A large part of the program was devoted to the children. Many youths recited Malcolm X quotes. Students of capoeira, an Afro-Brazilian martial art that incorporates dance, music and acrobatics, filled the stage with demonstrations featuring many youth from the community.

It’s important to remind people that the children of Southeast San Diego named this library after Malcolm X. This was not readily accepted by officials of the city of San Diego. Councilman George Stevens and many other community members pushed the San Diego City Council to acknowledge that the community had spoken and to officially rename Valencia Park Branch Library to Malcolm X Library and Performing Arts Center. The resolution was passed in January 1996.

The Friends of Malcolm X Library presented a pamphlet entitled “Insights of Malcolm X,” a gift to the library from longtime member Eusi Kwayana. Elder Kwayana, who celebrated his 94th birthday in April, will be pleased to know that his pamphlet was presented to the library and community in honor of the 94th birthday of Ancestor Malcolm X.  

One passage in Elder Kwayana’s pamphlet reads: “What is noteworthy about the man, after whom the Southeast District of San Diego renamed a renovated Public Library in 1996, is not the variety of experiences life dealt him.
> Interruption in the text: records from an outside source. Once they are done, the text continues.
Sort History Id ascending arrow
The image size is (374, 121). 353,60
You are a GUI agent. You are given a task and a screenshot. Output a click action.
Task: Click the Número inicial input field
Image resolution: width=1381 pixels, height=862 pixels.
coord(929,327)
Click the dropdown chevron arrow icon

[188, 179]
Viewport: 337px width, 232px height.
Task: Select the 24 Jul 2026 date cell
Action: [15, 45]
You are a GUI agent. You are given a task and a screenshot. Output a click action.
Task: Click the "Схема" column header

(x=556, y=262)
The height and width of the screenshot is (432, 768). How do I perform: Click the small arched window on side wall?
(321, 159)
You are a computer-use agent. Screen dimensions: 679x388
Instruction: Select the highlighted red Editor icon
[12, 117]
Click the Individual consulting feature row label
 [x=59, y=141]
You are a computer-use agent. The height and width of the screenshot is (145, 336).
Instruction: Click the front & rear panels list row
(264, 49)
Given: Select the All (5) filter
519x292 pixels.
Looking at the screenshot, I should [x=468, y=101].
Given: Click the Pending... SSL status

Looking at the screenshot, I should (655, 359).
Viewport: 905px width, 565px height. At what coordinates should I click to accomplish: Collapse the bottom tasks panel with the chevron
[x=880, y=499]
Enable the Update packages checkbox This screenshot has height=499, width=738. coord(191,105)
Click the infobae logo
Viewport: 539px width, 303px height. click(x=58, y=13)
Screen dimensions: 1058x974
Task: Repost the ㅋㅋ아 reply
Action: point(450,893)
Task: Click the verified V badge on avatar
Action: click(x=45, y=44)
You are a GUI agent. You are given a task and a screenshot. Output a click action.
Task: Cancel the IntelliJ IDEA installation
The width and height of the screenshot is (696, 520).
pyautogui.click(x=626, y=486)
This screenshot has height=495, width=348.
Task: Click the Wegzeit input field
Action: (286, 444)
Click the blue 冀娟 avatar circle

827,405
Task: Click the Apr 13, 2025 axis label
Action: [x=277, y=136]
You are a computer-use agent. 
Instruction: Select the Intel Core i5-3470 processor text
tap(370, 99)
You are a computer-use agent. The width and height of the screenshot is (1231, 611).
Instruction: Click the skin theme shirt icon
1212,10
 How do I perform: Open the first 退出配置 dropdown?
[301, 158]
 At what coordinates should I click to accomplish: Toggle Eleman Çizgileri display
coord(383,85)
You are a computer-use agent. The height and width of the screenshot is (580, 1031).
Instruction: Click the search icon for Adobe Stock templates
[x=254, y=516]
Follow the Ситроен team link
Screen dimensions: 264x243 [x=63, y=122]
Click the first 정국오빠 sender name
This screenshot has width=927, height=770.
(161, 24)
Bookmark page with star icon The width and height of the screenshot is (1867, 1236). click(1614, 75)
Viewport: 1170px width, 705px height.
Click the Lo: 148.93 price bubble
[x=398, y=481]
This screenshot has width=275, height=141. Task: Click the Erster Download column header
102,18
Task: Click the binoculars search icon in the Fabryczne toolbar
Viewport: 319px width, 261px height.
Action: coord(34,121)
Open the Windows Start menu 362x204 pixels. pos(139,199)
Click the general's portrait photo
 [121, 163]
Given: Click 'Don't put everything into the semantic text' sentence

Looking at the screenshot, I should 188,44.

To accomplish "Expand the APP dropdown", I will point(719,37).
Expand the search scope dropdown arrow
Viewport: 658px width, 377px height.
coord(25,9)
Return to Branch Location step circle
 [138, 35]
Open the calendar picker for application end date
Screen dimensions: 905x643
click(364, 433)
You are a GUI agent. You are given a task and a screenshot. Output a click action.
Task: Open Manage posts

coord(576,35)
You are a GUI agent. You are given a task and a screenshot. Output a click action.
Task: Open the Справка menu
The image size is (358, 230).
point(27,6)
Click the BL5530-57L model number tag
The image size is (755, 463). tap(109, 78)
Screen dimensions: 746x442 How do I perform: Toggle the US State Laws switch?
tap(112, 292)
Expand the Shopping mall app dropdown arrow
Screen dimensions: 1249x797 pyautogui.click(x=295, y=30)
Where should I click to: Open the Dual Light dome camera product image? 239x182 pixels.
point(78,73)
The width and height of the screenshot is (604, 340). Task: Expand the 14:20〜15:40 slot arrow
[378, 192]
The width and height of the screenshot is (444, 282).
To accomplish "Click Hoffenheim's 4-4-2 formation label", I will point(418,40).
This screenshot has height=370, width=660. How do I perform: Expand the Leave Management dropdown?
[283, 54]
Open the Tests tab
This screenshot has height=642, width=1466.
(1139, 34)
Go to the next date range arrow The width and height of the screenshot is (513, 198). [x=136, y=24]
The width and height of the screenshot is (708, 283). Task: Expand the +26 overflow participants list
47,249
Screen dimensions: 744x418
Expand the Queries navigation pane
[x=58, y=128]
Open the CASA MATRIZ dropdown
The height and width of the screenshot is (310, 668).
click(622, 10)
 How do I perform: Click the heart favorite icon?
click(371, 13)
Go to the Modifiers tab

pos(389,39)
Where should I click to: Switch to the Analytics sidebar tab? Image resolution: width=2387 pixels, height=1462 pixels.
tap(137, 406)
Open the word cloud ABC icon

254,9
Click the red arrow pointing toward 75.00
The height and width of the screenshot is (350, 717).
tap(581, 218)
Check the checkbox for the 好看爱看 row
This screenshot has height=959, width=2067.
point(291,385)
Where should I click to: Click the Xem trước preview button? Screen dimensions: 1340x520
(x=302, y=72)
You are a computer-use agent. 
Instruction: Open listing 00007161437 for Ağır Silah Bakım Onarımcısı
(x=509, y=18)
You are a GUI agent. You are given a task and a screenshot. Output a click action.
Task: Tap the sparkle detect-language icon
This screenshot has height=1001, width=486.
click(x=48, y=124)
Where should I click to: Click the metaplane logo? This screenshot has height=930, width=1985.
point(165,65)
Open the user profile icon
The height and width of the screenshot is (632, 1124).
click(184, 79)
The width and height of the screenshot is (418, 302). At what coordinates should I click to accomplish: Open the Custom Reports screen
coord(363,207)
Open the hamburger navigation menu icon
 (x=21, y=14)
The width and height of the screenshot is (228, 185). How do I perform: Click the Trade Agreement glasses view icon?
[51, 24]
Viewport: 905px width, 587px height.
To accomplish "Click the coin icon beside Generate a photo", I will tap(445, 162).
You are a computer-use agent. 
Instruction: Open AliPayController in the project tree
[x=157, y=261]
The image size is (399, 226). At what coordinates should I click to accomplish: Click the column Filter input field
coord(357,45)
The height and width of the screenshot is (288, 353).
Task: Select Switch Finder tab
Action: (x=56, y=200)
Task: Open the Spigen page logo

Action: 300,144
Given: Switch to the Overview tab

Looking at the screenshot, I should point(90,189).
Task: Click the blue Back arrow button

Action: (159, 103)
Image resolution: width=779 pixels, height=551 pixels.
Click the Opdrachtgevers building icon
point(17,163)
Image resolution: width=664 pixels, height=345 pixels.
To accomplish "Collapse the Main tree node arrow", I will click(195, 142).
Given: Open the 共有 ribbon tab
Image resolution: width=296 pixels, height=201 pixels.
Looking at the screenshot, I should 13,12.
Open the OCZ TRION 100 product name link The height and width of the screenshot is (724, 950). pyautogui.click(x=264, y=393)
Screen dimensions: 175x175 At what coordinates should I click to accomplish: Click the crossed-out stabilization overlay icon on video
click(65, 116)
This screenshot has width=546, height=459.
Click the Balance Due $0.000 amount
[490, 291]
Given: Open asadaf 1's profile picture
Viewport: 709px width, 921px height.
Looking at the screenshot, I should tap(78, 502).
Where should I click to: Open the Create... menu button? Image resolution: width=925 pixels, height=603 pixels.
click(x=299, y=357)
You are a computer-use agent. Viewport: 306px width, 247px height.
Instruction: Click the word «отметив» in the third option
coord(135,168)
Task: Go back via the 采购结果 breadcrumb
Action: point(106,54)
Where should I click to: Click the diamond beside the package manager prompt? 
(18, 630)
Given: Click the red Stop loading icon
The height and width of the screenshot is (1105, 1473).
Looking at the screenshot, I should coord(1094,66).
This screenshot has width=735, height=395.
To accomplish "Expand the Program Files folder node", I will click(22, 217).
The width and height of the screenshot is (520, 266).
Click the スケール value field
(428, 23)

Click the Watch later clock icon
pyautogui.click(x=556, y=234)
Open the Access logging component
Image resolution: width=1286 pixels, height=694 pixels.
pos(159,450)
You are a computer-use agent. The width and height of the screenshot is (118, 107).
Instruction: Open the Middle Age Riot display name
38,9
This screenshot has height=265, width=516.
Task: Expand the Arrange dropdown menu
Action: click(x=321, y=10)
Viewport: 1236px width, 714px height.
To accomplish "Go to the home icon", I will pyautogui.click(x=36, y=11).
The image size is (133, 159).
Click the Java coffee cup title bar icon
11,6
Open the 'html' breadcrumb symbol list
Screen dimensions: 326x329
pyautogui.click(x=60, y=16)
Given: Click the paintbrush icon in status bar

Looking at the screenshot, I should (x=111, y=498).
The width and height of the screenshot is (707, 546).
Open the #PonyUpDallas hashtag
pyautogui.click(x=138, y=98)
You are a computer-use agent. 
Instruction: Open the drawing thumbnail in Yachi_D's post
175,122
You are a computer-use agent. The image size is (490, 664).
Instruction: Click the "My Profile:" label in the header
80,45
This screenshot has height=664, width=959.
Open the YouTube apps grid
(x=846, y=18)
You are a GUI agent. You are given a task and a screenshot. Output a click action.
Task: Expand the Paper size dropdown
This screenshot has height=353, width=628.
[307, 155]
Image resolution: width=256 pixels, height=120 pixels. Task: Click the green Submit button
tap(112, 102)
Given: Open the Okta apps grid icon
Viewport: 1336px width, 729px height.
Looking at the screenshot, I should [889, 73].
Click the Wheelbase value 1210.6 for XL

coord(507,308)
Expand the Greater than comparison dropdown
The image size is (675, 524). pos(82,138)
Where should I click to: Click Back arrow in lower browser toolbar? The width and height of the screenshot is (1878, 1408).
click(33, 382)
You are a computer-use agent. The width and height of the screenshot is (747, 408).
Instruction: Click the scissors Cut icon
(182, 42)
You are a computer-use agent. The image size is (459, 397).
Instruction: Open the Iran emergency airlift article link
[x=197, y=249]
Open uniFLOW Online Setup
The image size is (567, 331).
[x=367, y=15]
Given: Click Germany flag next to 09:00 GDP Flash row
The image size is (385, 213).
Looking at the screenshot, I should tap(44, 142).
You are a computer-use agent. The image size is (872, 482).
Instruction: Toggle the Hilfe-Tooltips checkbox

His merit is rather his ability to rise above the negatives, to break free of limitations and take up and sustain a campaign for deep social change and new structure relations of equality hostile to domination.”

The day’s festivities ended with a panel discussion chaired by professor Mychal Odom on the topic, “What It Means to Be a Revolutionary Today.”

On May 19, the San Diego Committee Against Police Brutality screened a film by director John Singleton, who passed away in April, at the Malcolm X Library. While many in the film industry see “Boyz N the Hood” as Singleton’s masterpiece, CAPB choose to show his film “Rosewood,” about the 1923 Rosewood massacre, when a white mob lynched Black residents and destroyed that Florida town.

The film was followed by a discussion of the one hundred years of resistance against racist terror and violence since the Chicago white supremacist riot and Red Summer lynchings of 1919, as well as four hundred years of resistance from 1619, when the first African slaves arrived in Jamestown, Va., to the present.